A minha América I - Deus abencoe o mundo

Acordo às seis e trinta e dois, hora local, saída de um poço fundo, ainda tonta, totalmente desperta. Não me sinto recuperada, mas percebo ser impossível voltar a adormecer, porque acordei com uma frase. E sei.
Doem-me as órbitas dos olhos e todo o crânio sob a testa. Pressiono. Dói mais. Os olhos pesam-me e estou a ver pior.
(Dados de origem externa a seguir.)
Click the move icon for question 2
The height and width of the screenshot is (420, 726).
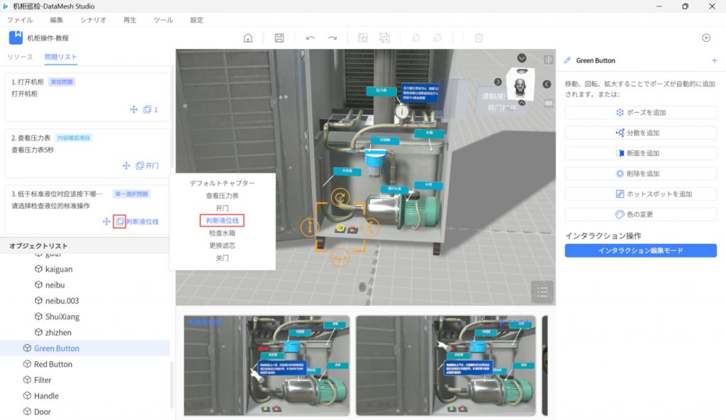[126, 166]
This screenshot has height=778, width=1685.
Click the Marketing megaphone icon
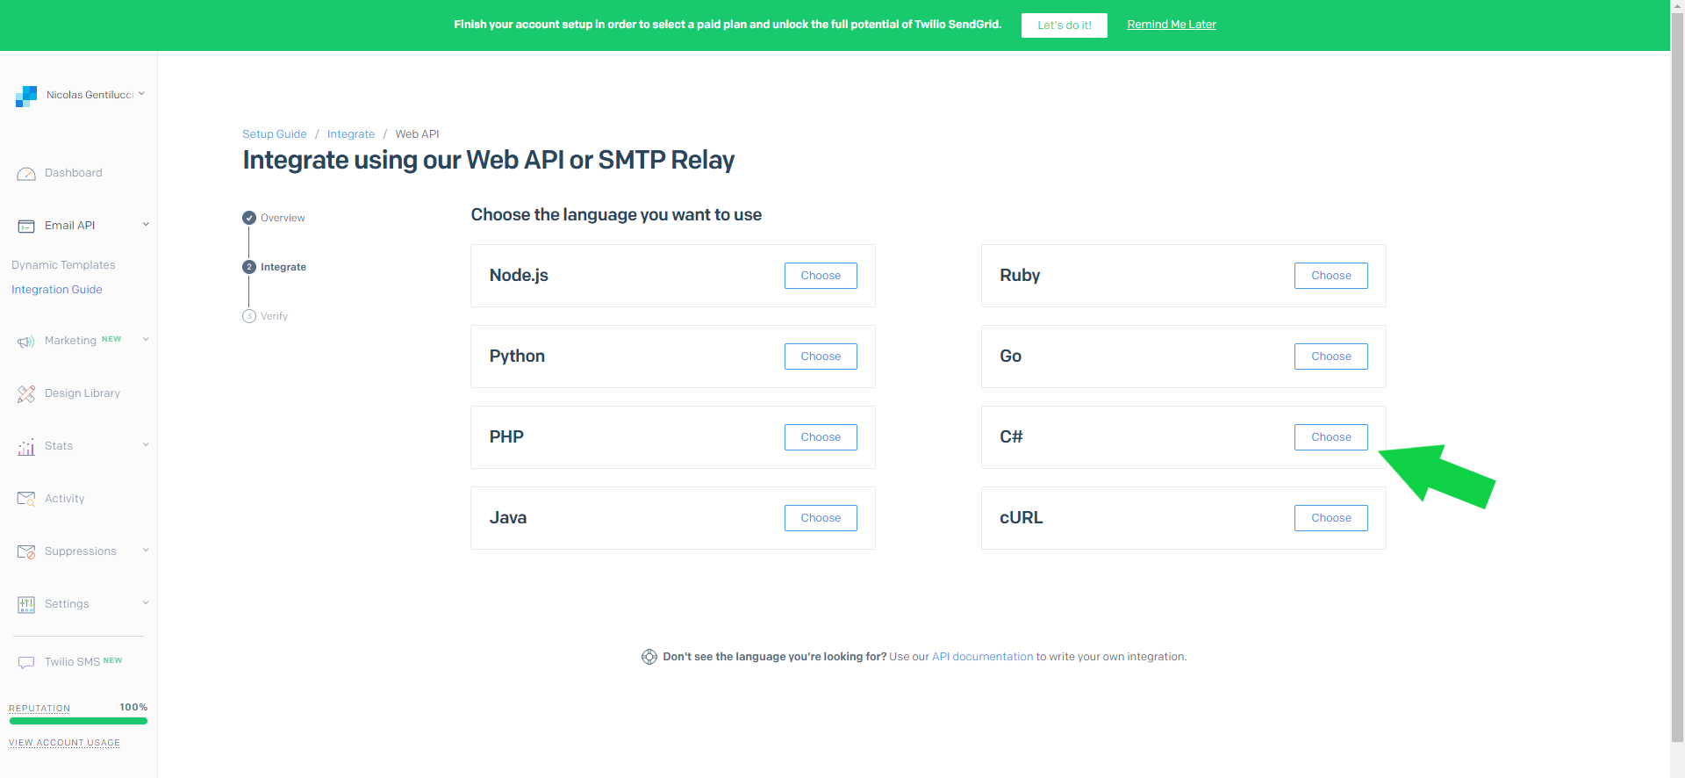(x=26, y=342)
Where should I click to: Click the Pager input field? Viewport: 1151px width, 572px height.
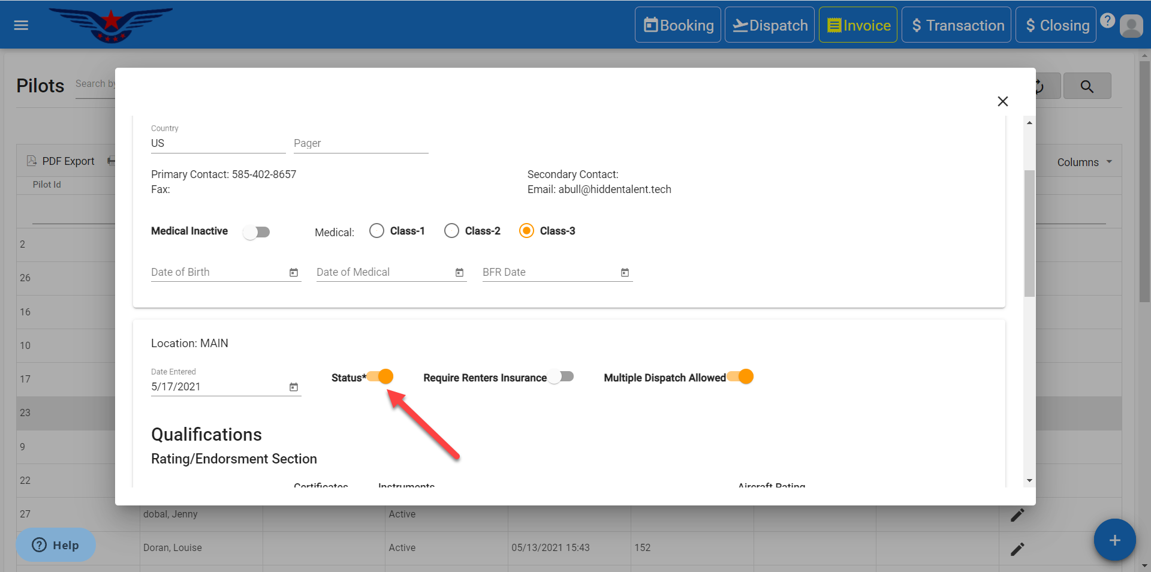click(360, 143)
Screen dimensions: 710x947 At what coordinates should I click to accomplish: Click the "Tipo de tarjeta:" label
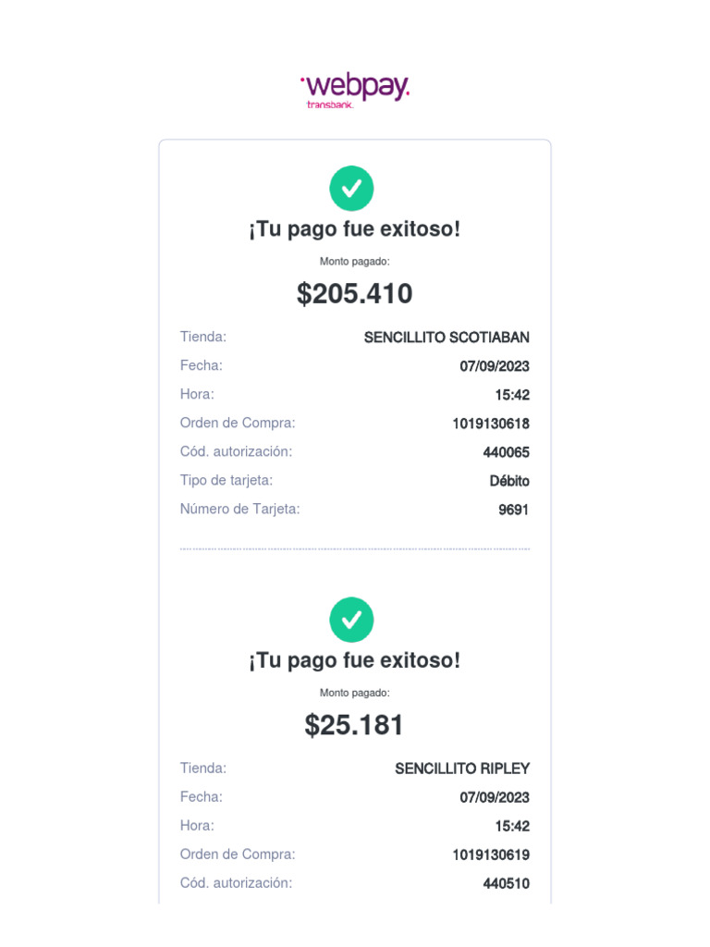[226, 481]
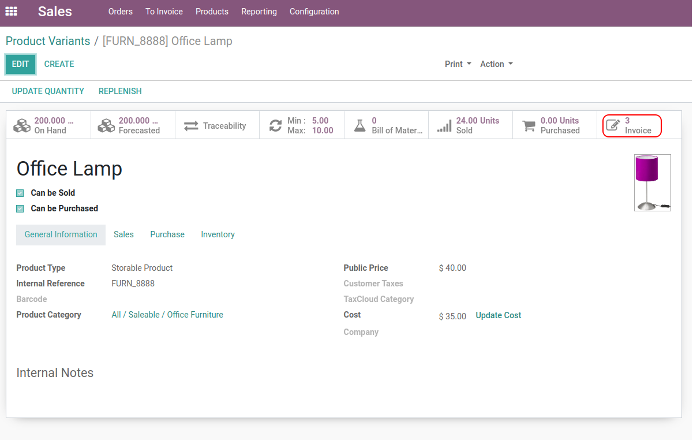
Task: Open the apps grid menu icon
Action: [x=11, y=12]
Sento-me na cama e observo as pernas do meu corpo novo estendidas ao longo dos lençóis muito brancos. As unhas pintadas dos dedinhos dos pés. Que visão encantadora! Sorrio e digo-me, Isabela, a tua modéstia sempre correu as ruas da amargura!
E a voz do meu pai, tens pernas bonitas, rapariga. E agora eu, com dez anos, mirando-as, ensaiando com elas poses de pin up, fechada no quarto cor-de-rosa.
O chefe-eletricista, que não se vai embora, porque teima em assistir até ao fim a um espetáculo para o qual pagou bilhete inteiro, sorri. Sorri sempre, e de vez em quando atira uma gargalhada, pousando-me o braço sobre os ombros. Chego a assustar-me, olho para cima: é ele.
Ontem, veio comigo no avião, sentado entre mim e o senhor emigrante, explicando-me, estás a ver, rapariga, isto é como te dizia, é só quereres, desde que trabalhes. O trabalho não mata ninguém, pelo contrário. Olha que eu labutei a vida inteira, mas eu não pude, como tu. Eram outros tempos.
Comecei a fazer psicanálise porque o eletricista nunca se ia embora, e pensei, se calhar estou-me a passar. Não, é ele que não quer ir. Escutou tudo o que tinha a dizer-lhe e continua a rir-se, és fresca, saíste toda ao lençol de cima! E faz-me rir, também.
A minha mãe diz-me, ele não pode ir; o teu pai tem muitos pecados. Não quer, não pode, o que me interessa isso?! Queres andar por aqui, anda homem, goza o que ficou por gozar, diverte-te, diverte-me, defende-te, mas, por favor, pára de me escorraçar os namorados a pontapé. Tenho quase 50 anos. Chega. Isso chega, desculpa, get a life algures. Se te queres entreteter, aproveita e afasta-me os monos do caminho. Isso, agradeço, compungida.
Factos: o adaptador universal funciona e o computador recarrega a bateria enquanto manuscrevo.
Bolachas, uma banana, sumo, água. Tenho o necessário para sobreviver a um dia de jornada. Ao final do dia se verá.
Comprei um frasco de cola para fixar, no caderno de viagem, papelinhos bonitos. Na loja pedi cola para papel em tamanho pequeno. Passaram-me para a mão uma embalagem do tamanho de um frasco de shampô de 400 ml. Era a mais pequena. E lembrei as palavras do Sr. Simões no aeroporto, no último momento, a menina vai sentir, primeiro, que é tudo igual, mas em grande; segundo, que nasceu para ser americana; terceiro, que é exatamente como nos filmes.
O seu pragmatismo português excita a minha ternura. Não, não é só a percentagem que me cobra: o homem gosta de mim, o homem vê-me. Por outras palavras, aquilo é tudo à larga, Isabela, como a menina gosta, para sair de si em rajadas de luz incontida e branca; e aquilo é realidade e ficção indistinta, como aprecia, como nos filmes, a fantasia perfeita que a autoriza a viver mil vidas sem perder a que lhe foi oferecida. O Simões sabe-a.
Primeira imagem americana:a inscrição God bless America pintada a carateres gigantes e vermelhos no muro de um armazém de ferro-velho, à saída de Newark; um parque automóvel predominantemente japonês, elegante, prático, de altíssima qualidade. Zero carros de cidade. Pareceu-me ver gasolina a mais de 3 dólares. Terei visto bem?; a dimensão dos edifícios, não apenas em altura, mas em riqueza arquitetónica; a cor ferrugenta, ocre das fachadas com gente verdadeira a existir lá dentro. A vida leve e pujante das ruas, dos jardins, das esplanadas e esquinas, da fruta vendida pela rua.
Esquecer Paris. Nunca teremos Paris. Esquecer Londres. Isto é a cidade. Este é o novo mundo.
Não esquecer Lisboa, a vila triste e dorida, sempre envelhecida, mesmo vestida de novo, simbolizando a ideia de uma terra em potência, de seivas que não explodem, que não cumprem ao que vieram. Lisboa, a portuguesa, planando na essência adormecida, ignorando os dias, o sopro, o ânimo. Não a esquecer como não se esquece a mãe, Deus, a terra onde se nasceu e aquela onde nos parimos, sozinhos e com dor, qualquer coisa vinda de um lugar perdido.